▸ Collected data

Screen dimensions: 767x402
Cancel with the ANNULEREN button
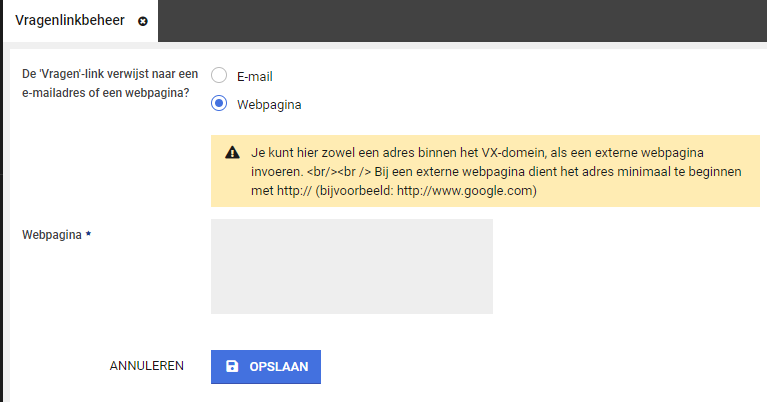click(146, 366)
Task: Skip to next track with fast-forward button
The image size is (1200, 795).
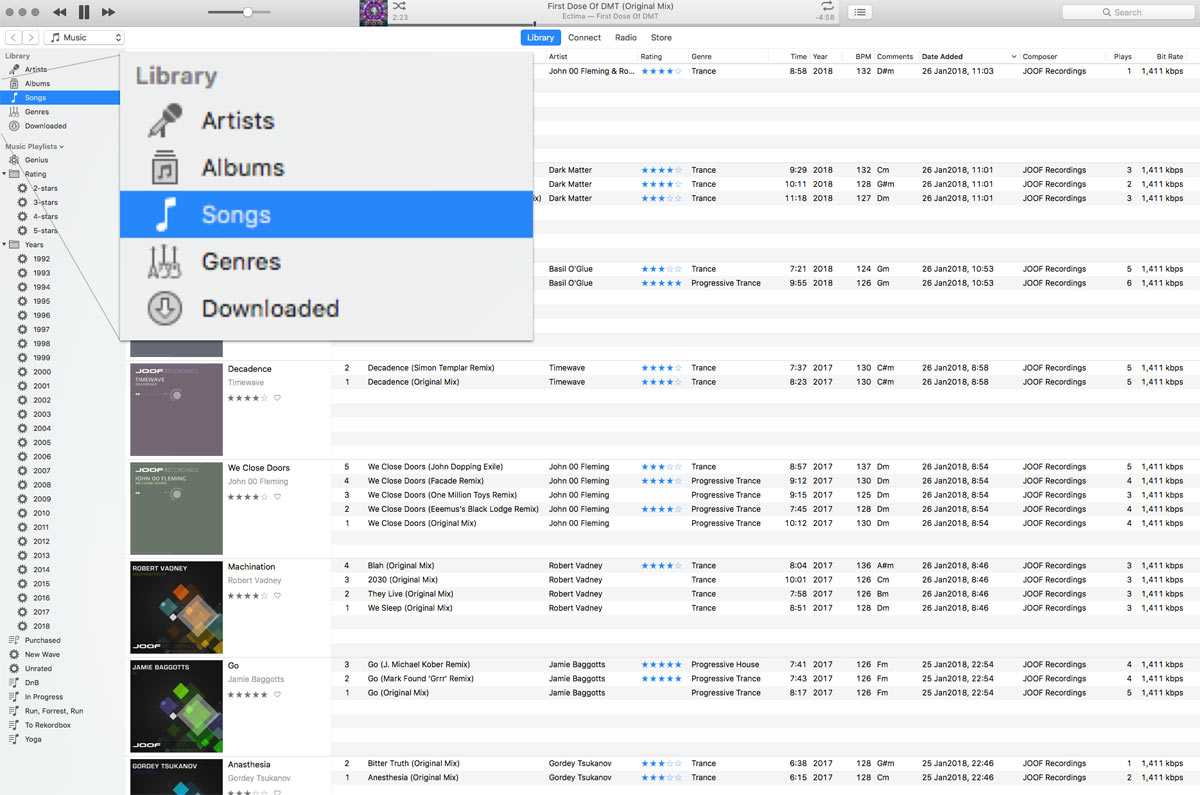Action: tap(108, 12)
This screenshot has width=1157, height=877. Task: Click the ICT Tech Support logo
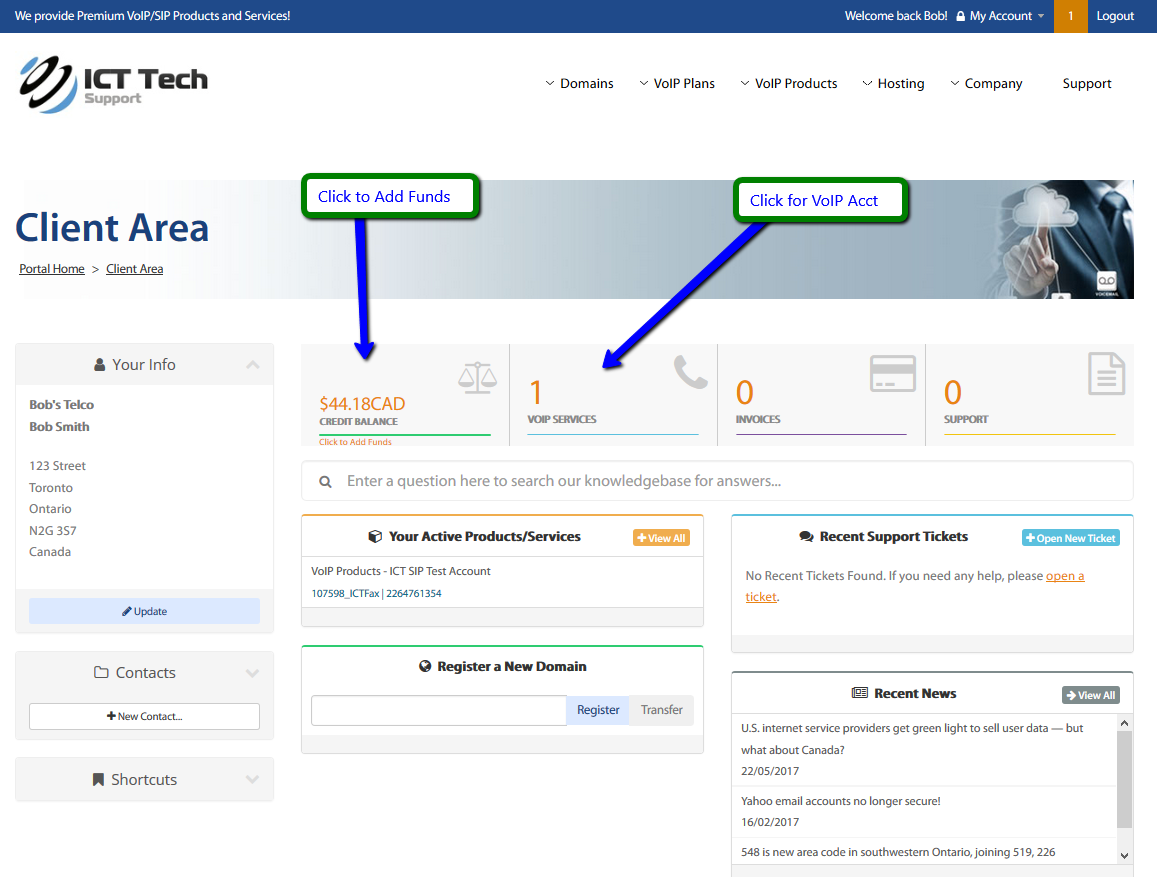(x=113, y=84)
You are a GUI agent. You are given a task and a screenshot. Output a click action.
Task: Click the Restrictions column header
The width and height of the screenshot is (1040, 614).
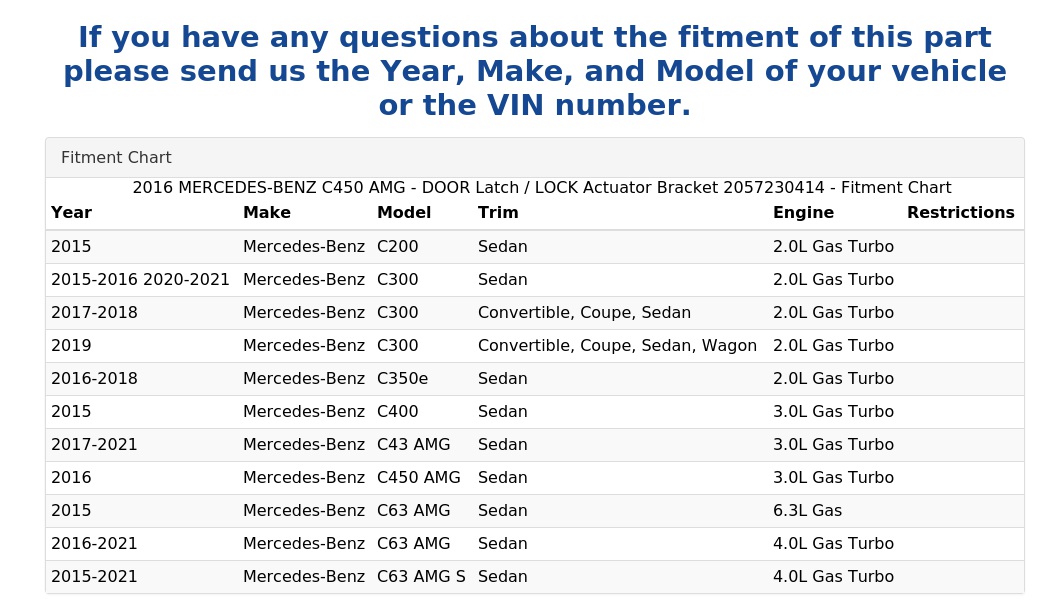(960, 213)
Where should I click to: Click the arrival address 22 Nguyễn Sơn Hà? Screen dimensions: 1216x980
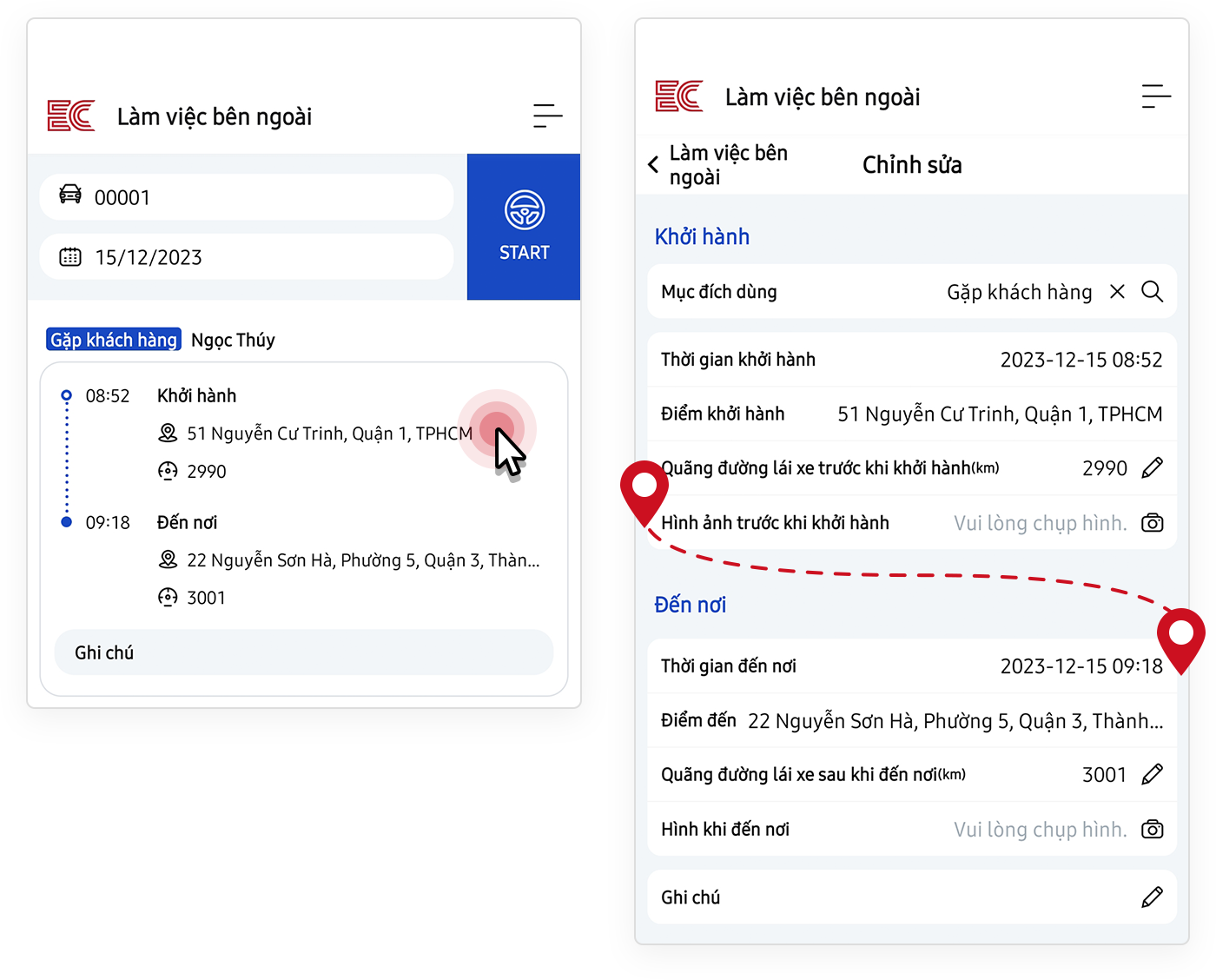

▸ EXERCISE GOAL
In how many lines of the data does the word "dimensions" appear? Respond with the number and nothing more.

▸ RESPONSE FOR THIS EXERCISE
2